● **TASK DIRECTIONS**: Decide whether each statement below agrees with the financial report excerpt. Answer yes or no for each, and quote the excerpt's deciding words. 1. Other income for the three months ended September 30, 2011 was $2.5 million. 2. The storm that damaged the El Aguila Project occurred in May 2011. 3. The 2011 currency exchange gains came during a period when the dollar was rising against the Mexican peso.

● **PROVIDED PASSAGE**:
(begin)

Other income (expense). For the three months ended September 30, 2011, we recorded other income of $2.5 million, compared to other expense of $39,000 during the same period of 2010. For the nine months ended September 30, 2011, we recorded other income of $2.3 million, compared to other expense of $6,000 during the comparable period of 2010. The change in other income (expense) resulted primarily from recognizing currency exchange gains of $2.7 million and $2.6 million, respectively, during the three and nine months ended September 30, 2011 compared to a currency exchange loss of $89,000 in both of the comparable periods in 2010. The current year gains resulted from currency translation adjustments during a period when the dollar was declining compared to the Mexican peso.

Income tax expense. During the three and nine months ended September 30, 2011, our Mexican subsidiary, Don David Gold, incurred a current income tax liability of $9.1 million and $10.1 million, respectively after the utilization of the previously existing net operating loss carry-forward of $7.4 million. The current income tax expense was allocated $9.1 million to provision for income taxes. There was no corresponding income tax provision during the 2010 periods. The deferred tax benefit and expense during the three and nine months ended September 30, 2011 were fully offset by changes in the valuation reserve. See Note 6 to the Consolidated Financial Statements for additional information.

Extraordinary item. On April 20, 2011, the El Aguila Project suffered severe damage from an anomalous rain and hail storm which flooded the La Arista underground mine and damaged existing roads, buildings and equipment. We experienced a loss of $2.5 million, for which we recorded an extraordinary loss of $1.8 million, net of income tax benefit of $750,000, for the nine months ended September 30, 2011.

Non-GAAP Measures

Throughout this report, we have provided information prepared or calculated according to U.S. GAAP, as well as provided some non-U.S. GAAP (“non-GAAP”) performance measures. Because the non-GAAP performance measures do not have any standardized meaning prescribed by U.S. GAAP, they may not be comparable to similar measures presented by other companies. Accordingly, these measures are intended to provide additional information and should not be considered in isolation or as a substitute for measures of performance prepared in accordance with U.S. GAAP.

Cash Cost per Gold Equivalent Ounce

We use cash operating cost per gold ounce or gold equivalent ounce, calculated in accordance with the Gold Institute’s standard, as one indicator for comparative monitoring of our mining operations from period to period and believe that investors also find this information helpful when evaluating our performance. The cash operating cost is arrived at by taking our mine cost of sales and adding treatment charges paid to the buyer of the metals concentrate, subtracting by-product credits earned from all metals other than the primary precious metals produced, and subtracting depreciation expense, accretion expense, and royalty payments. We have reconciled cash operating cost per gold equivalent ounce to reported U.S. GAAP measures in the table below. The most comparable financial measures to our cash operating cost calculated in accordance with U.S. GAAP are cost of sales. Mine cost of sales is derived from amounts included in the unaudited Consolidated Statements of Operations.

(end)

● **PROVIDED MATERIAL**:
(begin)

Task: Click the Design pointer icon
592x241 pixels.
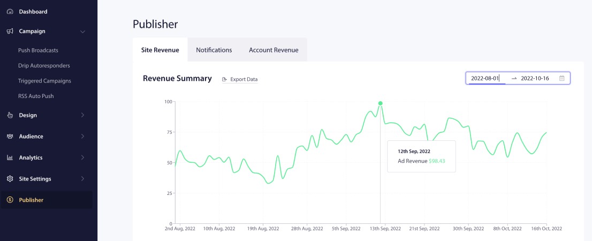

(end)

● **FULL OUTPUT**:
1. Yes: "For the three months ended September 30, 2011, we recorded other income of $2.5 million"
2. No: "On April 20, 2011, the El Aguila Project suffered severe damage from an anomalous rain and hail storm"
3. No: "during a period when the dollar was declining compared to the Mexican peso"